The task → Please repeat exactly the lines below from the one containing "Instruction: Click the uploading" down to the one containing "You are a computer-use agent. The width", both included, and nothing else.

Provided data →
== Segment start ==

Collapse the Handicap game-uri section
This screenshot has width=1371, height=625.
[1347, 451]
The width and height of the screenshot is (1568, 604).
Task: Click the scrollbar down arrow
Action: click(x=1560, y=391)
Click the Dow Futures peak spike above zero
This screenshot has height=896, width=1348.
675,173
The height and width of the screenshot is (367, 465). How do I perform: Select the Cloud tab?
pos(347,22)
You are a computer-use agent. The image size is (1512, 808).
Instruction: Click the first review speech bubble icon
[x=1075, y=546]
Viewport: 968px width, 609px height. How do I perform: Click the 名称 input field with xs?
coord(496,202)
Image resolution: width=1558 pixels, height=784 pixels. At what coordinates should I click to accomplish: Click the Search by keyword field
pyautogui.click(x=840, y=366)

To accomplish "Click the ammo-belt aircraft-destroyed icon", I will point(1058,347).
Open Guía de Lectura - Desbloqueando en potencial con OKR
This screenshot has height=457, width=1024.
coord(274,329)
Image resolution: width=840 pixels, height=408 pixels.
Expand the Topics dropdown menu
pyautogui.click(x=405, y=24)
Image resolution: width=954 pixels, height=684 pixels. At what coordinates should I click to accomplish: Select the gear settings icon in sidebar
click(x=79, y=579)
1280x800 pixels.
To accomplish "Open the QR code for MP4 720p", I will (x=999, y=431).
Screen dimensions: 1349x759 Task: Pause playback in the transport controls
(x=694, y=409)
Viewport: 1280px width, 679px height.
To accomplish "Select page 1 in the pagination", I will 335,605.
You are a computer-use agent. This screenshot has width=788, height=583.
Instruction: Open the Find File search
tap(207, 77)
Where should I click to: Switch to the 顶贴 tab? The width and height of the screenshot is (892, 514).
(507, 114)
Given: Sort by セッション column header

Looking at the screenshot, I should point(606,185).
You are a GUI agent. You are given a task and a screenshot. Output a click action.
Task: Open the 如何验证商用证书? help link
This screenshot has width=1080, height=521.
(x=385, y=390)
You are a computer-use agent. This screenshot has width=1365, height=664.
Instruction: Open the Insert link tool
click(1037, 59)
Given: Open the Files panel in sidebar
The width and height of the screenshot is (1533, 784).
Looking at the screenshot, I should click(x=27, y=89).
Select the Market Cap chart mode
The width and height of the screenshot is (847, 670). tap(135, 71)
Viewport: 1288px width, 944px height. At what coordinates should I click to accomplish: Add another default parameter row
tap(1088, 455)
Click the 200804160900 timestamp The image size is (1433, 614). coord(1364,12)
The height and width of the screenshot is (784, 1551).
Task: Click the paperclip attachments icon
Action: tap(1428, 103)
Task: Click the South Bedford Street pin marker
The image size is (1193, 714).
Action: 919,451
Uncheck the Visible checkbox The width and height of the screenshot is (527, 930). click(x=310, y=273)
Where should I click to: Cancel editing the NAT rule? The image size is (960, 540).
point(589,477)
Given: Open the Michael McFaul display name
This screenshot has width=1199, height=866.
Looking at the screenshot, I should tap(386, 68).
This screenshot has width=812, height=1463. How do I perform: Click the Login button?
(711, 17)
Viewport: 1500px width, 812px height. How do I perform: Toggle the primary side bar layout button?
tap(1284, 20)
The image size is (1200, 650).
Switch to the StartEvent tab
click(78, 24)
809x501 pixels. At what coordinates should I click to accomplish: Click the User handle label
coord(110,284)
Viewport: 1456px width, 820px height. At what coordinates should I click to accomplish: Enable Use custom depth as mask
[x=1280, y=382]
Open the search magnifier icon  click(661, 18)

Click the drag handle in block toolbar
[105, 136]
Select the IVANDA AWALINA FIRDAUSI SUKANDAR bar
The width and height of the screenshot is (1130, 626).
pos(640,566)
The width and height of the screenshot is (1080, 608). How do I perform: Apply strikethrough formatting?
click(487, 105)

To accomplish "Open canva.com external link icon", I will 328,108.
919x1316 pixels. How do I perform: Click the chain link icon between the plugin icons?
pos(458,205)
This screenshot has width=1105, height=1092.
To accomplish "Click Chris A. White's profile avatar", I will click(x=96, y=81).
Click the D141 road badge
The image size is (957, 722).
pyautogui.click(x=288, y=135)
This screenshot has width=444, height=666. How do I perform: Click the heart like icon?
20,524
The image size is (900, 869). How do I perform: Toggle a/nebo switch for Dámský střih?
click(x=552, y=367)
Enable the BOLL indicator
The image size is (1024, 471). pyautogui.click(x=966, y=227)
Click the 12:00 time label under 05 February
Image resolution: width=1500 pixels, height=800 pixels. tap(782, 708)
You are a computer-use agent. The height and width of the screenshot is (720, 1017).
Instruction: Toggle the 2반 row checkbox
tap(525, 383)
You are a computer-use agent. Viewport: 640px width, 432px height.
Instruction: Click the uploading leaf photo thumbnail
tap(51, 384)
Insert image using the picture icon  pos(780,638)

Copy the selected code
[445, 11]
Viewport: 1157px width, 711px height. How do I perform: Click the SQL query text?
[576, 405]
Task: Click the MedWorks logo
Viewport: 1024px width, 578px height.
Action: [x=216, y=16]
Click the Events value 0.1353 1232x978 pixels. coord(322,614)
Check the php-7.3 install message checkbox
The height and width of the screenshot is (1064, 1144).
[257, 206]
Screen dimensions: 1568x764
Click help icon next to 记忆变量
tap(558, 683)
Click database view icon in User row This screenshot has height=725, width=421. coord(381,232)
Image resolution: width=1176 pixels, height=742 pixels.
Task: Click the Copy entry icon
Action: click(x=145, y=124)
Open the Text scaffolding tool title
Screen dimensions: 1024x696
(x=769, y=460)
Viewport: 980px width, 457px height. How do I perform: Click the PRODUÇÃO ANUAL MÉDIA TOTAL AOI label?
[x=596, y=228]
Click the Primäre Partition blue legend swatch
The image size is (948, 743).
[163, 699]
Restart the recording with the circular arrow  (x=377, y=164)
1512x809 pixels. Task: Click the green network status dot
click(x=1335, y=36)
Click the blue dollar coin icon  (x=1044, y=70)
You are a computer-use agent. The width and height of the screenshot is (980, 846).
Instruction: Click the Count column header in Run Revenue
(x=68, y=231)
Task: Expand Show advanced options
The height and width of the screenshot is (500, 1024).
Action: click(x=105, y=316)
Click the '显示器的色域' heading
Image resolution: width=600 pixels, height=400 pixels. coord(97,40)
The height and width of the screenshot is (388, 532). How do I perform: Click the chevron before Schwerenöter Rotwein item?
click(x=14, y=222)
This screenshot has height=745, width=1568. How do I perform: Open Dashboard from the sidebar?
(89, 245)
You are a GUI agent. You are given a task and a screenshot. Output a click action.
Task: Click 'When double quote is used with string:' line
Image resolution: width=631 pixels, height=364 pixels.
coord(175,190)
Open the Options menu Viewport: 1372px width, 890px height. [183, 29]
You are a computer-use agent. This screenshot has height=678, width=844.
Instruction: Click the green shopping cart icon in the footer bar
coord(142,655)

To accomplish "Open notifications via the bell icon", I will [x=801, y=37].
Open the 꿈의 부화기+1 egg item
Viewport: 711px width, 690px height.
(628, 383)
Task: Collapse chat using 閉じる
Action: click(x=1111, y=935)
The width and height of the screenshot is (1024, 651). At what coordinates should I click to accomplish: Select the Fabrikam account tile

== Segment end ==

Response for this exercise →
Instruction: Click the uploading leaf photo thumbnail
tap(51, 384)
Insert image using the picture icon  pos(780,638)

Copy the selected code
[445, 11]
Viewport: 1157px width, 711px height. How do I perform: Click the SQL query text?
[576, 405]
Task: Click the MedWorks logo
Viewport: 1024px width, 578px height.
Action: [x=216, y=16]
Click the Events value 0.1353 1232x978 pixels. coord(322,614)
Check the php-7.3 install message checkbox
The height and width of the screenshot is (1064, 1144).
[257, 206]
Screen dimensions: 1568x764
Click help icon next to 记忆变量
tap(558, 683)
Click database view icon in User row This screenshot has height=725, width=421. coord(381,232)
Image resolution: width=1176 pixels, height=742 pixels.
Task: Click the Copy entry icon
Action: click(x=145, y=124)
Open the Text scaffolding tool title
Screen dimensions: 1024x696
(x=769, y=460)
Viewport: 980px width, 457px height. How do I perform: Click the PRODUÇÃO ANUAL MÉDIA TOTAL AOI label?
[x=596, y=228]
Click the Primäre Partition blue legend swatch
The image size is (948, 743).
[163, 699]
Restart the recording with the circular arrow  (x=377, y=164)
1512x809 pixels. Task: Click the green network status dot
click(x=1335, y=36)
Click the blue dollar coin icon  (x=1044, y=70)
You are a computer-use agent. The width and height of the screenshot is (980, 846).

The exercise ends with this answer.